Bunu kabûl etmemek IRKÇILIĞA GİRER!!!
(Yazar burada nargilesinden derin bir nefes çekerek o âna kadar yazdıklarını bir kere daha okur ve memnûniyetle başını salladıkdan sonra kaleminin ucunu tükürüpleyip devâm eder.)
Velhâsıl bu işler biraz özen istediğinden öyle her ipini koparanın bostana dalması câiz değildir, vesselâm...
“Andımız” meselesine gelince:
Andımız kelimesi Uygurcada “andık” anlamına gelir. Yâni “anmak” fiilinin birinci çoğul şahıs di’li geçmiş hâli.
Şimdi buna dayanarak sizlere “Peki, YANDIMIZ ne demek?” diye sorsam emînim ki hep bir ağızdan, yâni Andımızdaki gibi, YANMAK fiilinin birinci çoğul şahıs di’li geçmiş hâlidir, Komutanım, cevâbını verirsiniz veeee... Çuvallamış olursunuz!!! Neden derseniz Uygurcada YANMAK, DÖNMEK anlamına gelir de ondan!!!
Yâni?
Yânisi YANDIMIZ “döndük” anlamına gelir.
Bu da muharririnizin sizlere ufak bir kıyağı olsun. Bununla partilerde filan oğlansanız kızlar, kızsanız oğlanlar üzerinde etkili olabilirsiniz.
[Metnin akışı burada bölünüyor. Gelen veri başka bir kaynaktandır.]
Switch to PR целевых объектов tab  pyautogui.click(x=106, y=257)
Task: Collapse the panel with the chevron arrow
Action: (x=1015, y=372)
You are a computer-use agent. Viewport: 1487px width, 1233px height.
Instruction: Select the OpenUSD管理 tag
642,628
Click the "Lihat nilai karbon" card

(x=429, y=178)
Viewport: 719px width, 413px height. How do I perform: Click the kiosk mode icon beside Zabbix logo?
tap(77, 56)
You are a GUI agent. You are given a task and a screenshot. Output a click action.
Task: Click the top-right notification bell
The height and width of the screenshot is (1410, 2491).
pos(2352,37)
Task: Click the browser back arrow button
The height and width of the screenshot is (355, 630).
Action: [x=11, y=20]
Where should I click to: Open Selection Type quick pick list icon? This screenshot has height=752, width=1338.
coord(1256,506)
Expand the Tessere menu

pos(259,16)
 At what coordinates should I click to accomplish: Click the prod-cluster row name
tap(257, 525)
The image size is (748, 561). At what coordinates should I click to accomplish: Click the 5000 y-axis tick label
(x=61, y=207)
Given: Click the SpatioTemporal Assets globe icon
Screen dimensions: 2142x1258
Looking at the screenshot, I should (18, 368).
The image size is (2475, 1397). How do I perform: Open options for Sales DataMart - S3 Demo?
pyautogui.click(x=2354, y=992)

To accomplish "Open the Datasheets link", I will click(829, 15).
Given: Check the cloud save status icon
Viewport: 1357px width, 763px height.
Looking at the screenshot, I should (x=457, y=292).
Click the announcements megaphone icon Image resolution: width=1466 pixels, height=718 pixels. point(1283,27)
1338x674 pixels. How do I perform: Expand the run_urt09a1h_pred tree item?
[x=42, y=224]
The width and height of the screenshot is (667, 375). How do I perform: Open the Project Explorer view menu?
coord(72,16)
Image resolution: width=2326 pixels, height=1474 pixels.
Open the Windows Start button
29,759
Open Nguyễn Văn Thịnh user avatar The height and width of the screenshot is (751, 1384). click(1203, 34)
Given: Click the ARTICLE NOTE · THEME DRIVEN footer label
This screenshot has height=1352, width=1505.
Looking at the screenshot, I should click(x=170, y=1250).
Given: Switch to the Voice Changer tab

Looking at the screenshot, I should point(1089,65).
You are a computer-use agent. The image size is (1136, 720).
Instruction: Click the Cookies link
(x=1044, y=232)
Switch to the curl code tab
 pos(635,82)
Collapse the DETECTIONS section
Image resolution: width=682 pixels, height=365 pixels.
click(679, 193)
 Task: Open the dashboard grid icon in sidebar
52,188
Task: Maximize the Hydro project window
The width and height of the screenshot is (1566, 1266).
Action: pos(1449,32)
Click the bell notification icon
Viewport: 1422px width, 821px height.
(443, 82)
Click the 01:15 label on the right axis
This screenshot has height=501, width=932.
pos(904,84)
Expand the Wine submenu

Yalnız bu sohbeti tam kızı veyâ oğlanı öpmek üzereyken açmayın!
Ama mevzû zâten bu değil!
And yâni yemin, kasem meselesinden bahsediyorduk:
Buradaki “problemli” yerler “Türk’üm, doğruyum...” ve bir de “Varlığım Türkvarlığına armağan...” kısımları anladığım kadarıyla.
Vallâhi, başdaki “Türk’üm” ifâdesinin anlamını îzâh etdik sanırım.
“Armağan” vaziyetlerine gelince, sekiz on, hadi bilemediniz on oniki yaşındaki çocuklardan böyle bir “vaad” almak bana da pek düzgün bir iş değilmiş gibi geliyor.
İttihad ve Terakkî Fırkası’nın, Kur’an ve tabancaya el bastırarak ettirdiği yeminleri anımsatıyor biraz. Mafia dememek için İttihad ve Terakkî örneğini getirdim.
Bu metnin daha “mûnis” bir hâle sokulması ve her sabah okul avlusunda “içtimâ” edilerek değil de her Pazartesi sabahı, yâni haftada bir kere, dershânelere girildikden sonra sıralara oturulmuş bir halde normal bir sesle okunması da bir usûl olabilir belki.
Eğer ille de kalsın deniyorsa...
HÂMİŞ: Bize bunun yanısıra bir de marş öğretmişlerdi.
“Adımız andımızdır, yoluna can koyarız!
Türk olmayı en büyük şeref ve şan sayarız!” ...diye başlıyordu.
Hazır açılmışken şöyle dört beş hafta da bunun konuşsaydık keşke... Ne güzel vakit geçiyordu.